Embora o juiz Cidval Santos Sousa Filho tenha apontado uma falha técnica no momento da detenção — o relaxamento da prisão em flagrante ocorreu porque não havia um intérprete oficial para o interrogatório na delegacia —, o magistrado entendeu que a gravidade do ato justificava a manutenção da prisão. Francisco Javier foi flagrado pelas câmeras de monitoramento da Arena Fonte Nova simulando gestos de macaco em direção aos atletas e torcedores do Esquadrão na última quarta feira, dia 25 de fevereiro.
Em seu depoimento, o acusado alegou não se recordar dos gestos, mas admitiu ter agido “sem pensar nas consequências” e afirmou que não tinha a intenção de ofender. No entanto, a justificativa não foi aceita pela Justiça baiana.
Ao fundamentar a prisão preventiva, o magistrado destacou que o racismo é um crime inafiançável e imprescritível no Brasil. O juiz também rebateu qualquer argumento de desconhecimento da lei, citando que a própria legislação do Chile protege populações afrodescendentes contra a discriminação.

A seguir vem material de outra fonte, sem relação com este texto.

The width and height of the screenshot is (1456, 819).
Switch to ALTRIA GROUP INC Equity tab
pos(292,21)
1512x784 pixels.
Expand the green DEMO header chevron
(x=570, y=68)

“Um cidadão proveniente de país que adota essa postura normativa não pode, com mínima credibilidade, alegar que desconhecia que ofender uma pessoa em razão de sua raça ou cor poderia constituir conduta ilícita”, argumentou o magistrado em sua decisão.

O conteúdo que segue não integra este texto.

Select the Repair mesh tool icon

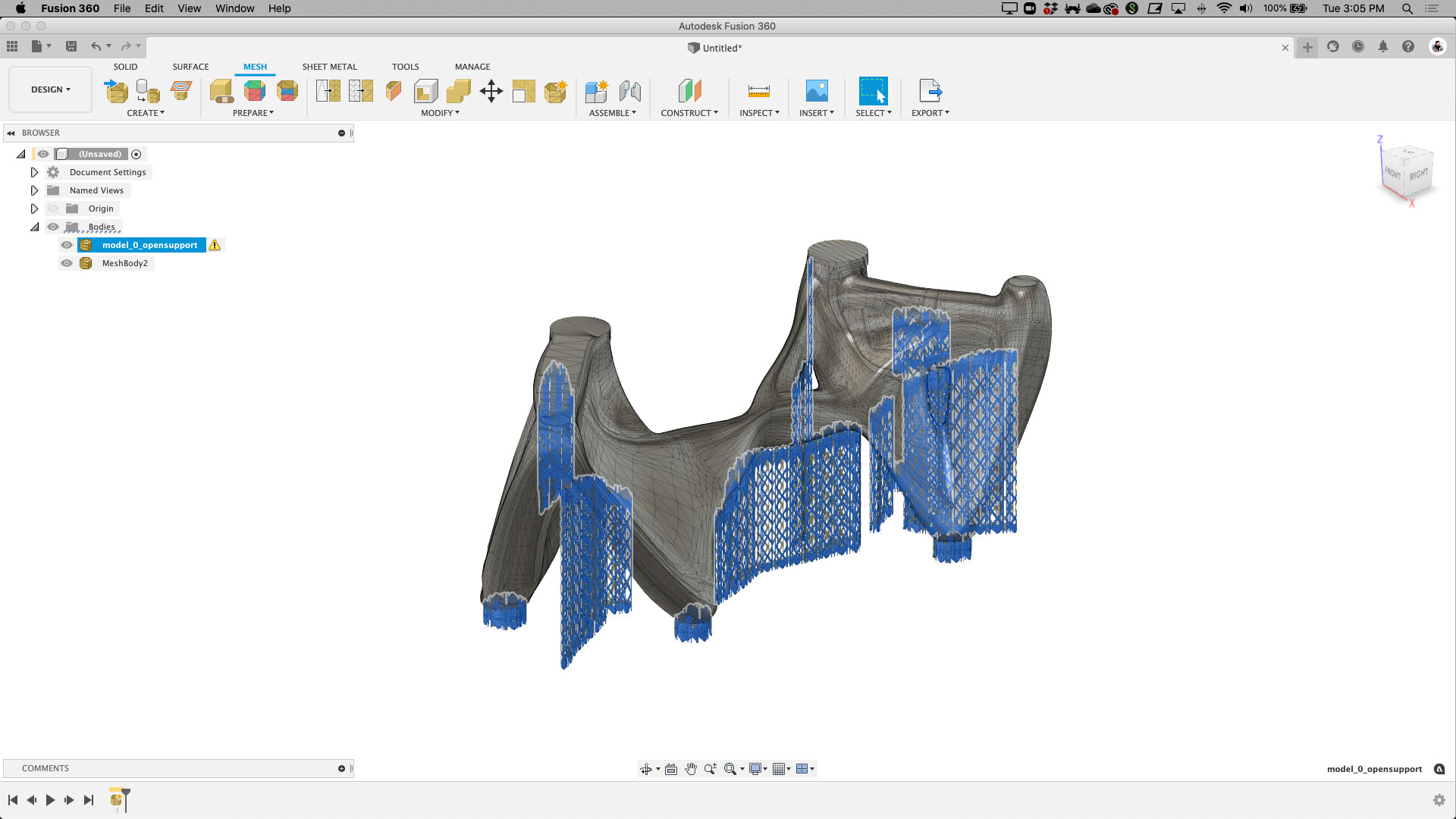click(221, 91)
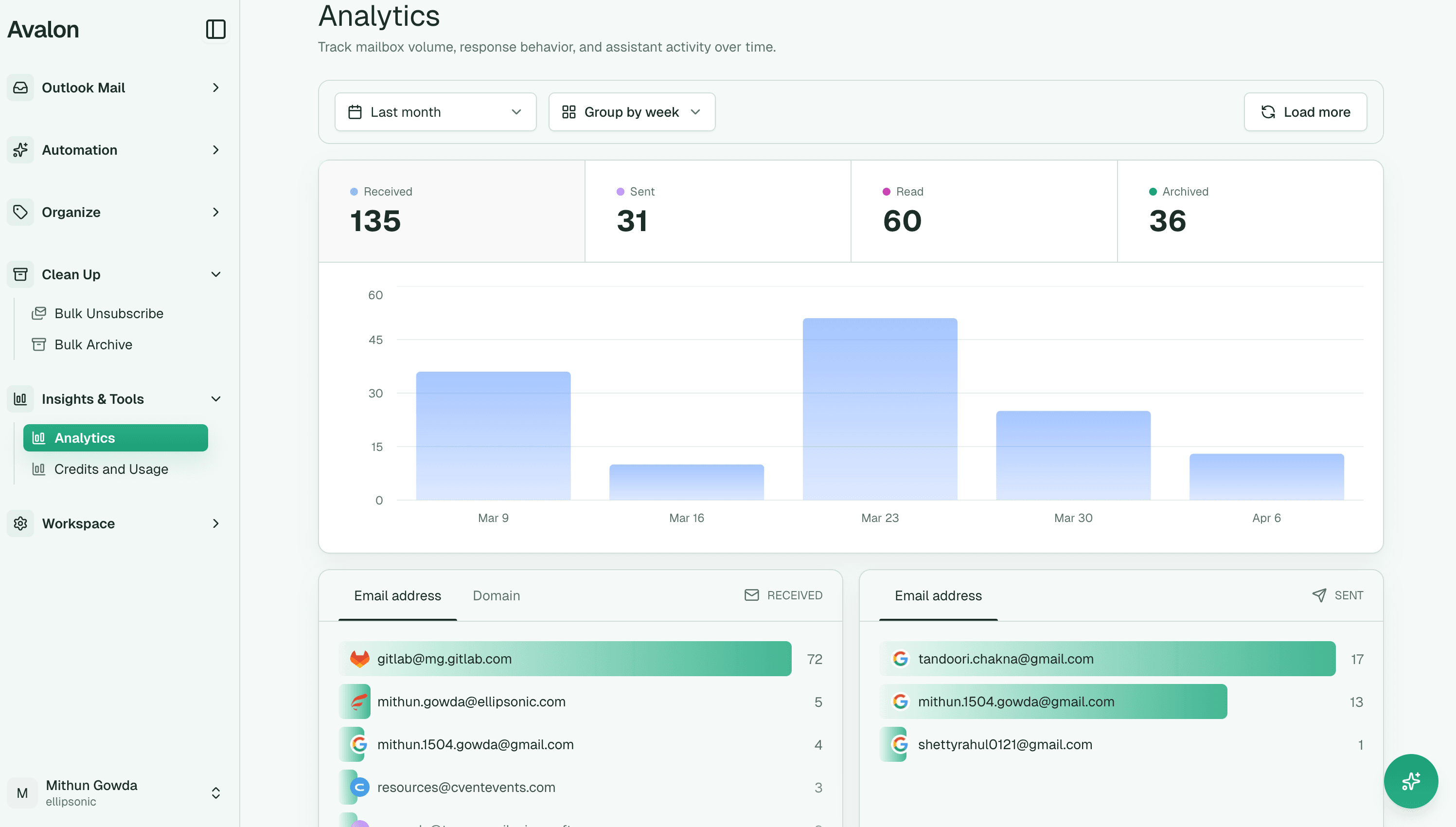
Task: Open the Last month date range dropdown
Action: pyautogui.click(x=435, y=111)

O texto jurídico ainda enfatizou o simbolismo negativo da agressão ocorrer em Salvador, a cidade com a maior população negra fora do continente africano. O juiz pontuou que transformar o futebol em palco de segregação racial, especialmente em um torneio com protocolos rígidos da Conmebol, exige uma resposta firme do Judiciário. A defesa do chileno ainda pode recorrer da decisão, mas, por ora, ele permanece detido à disposição da Justiça brasileira.